### Brief:
Repeat, word for word, each of the records shown below, without their pictures.

[Stored items]
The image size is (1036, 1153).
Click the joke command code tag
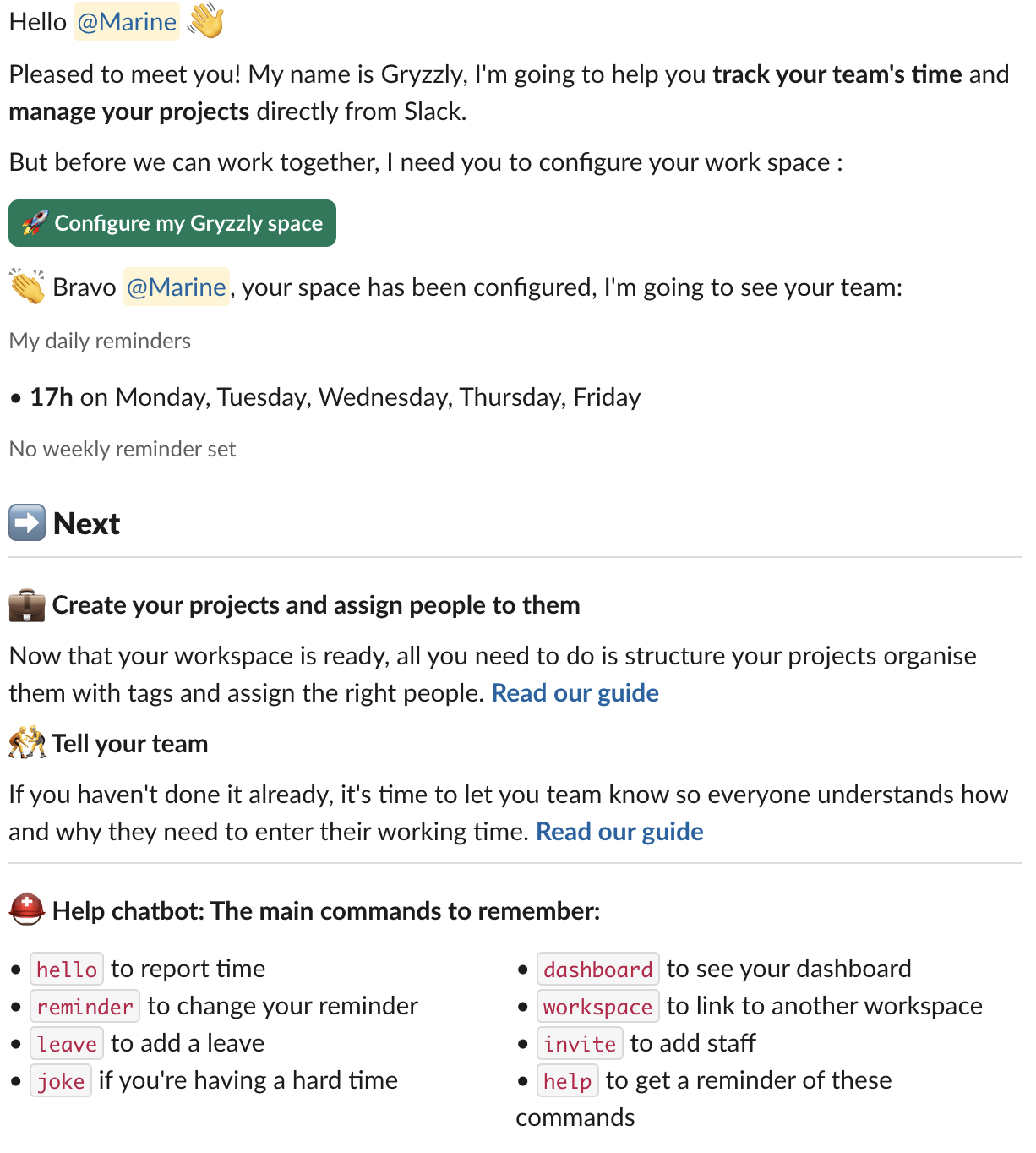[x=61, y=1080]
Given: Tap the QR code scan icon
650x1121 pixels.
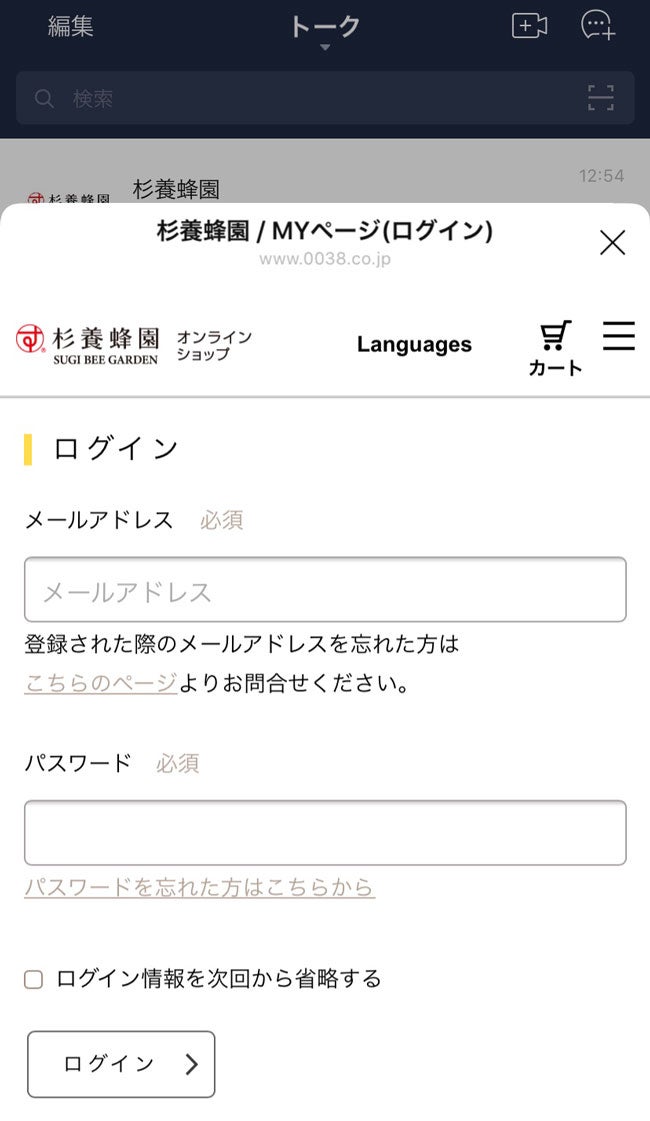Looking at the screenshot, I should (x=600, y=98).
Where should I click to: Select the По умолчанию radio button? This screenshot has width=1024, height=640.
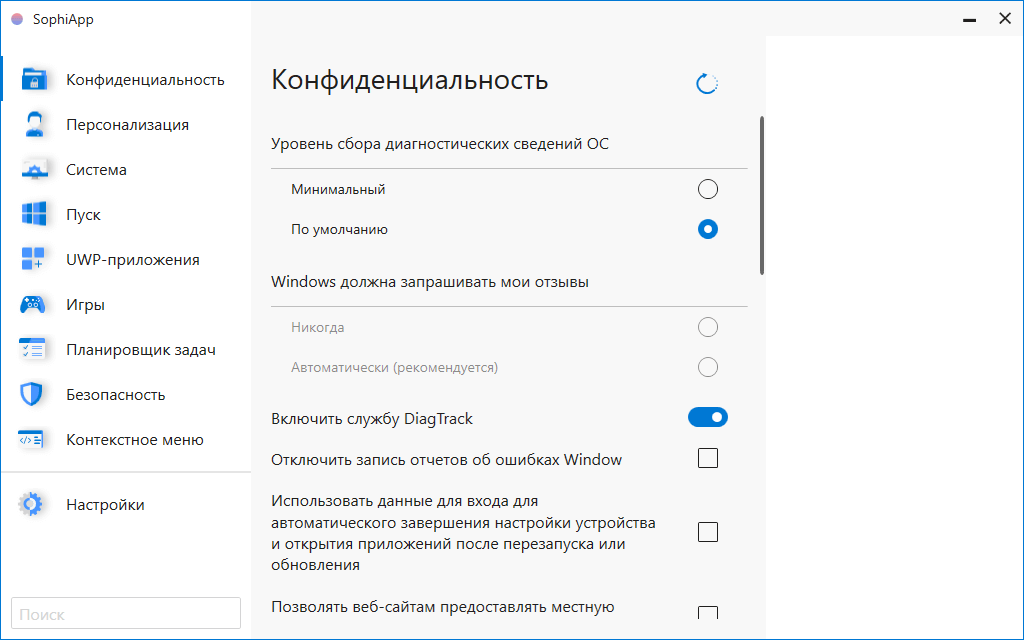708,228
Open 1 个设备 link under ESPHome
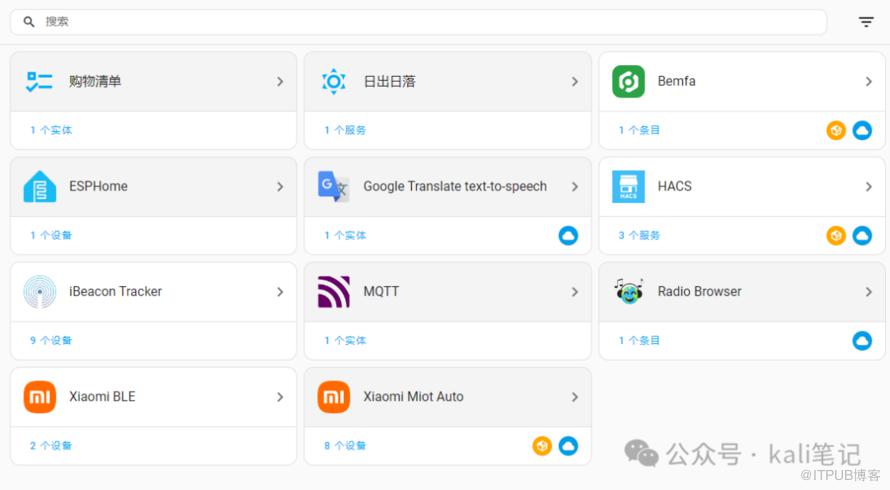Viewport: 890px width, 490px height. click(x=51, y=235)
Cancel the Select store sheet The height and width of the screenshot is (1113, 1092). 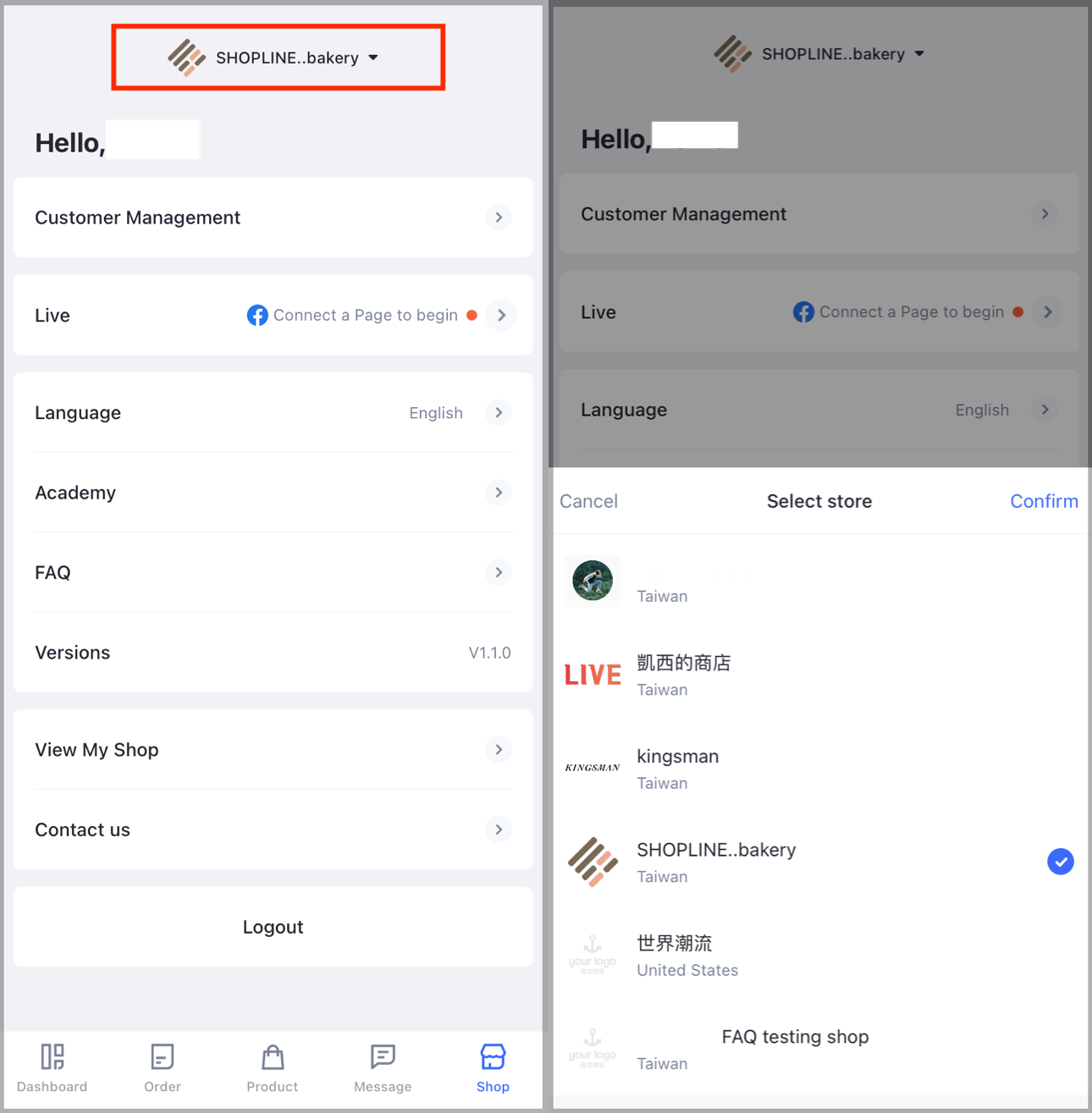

### Reply to the task:
The image size is (1036, 1153).
Click the joke command code tag
[x=61, y=1080]
Given: Tap the QR code scan icon
650x1121 pixels.
Looking at the screenshot, I should (x=600, y=98).
Where should I click to: Select the По умолчанию radio button? This screenshot has width=1024, height=640.
708,228
Open 1 个设备 link under ESPHome
Viewport: 890px width, 490px height. click(x=51, y=235)
Cancel the Select store sheet The height and width of the screenshot is (1113, 1092). 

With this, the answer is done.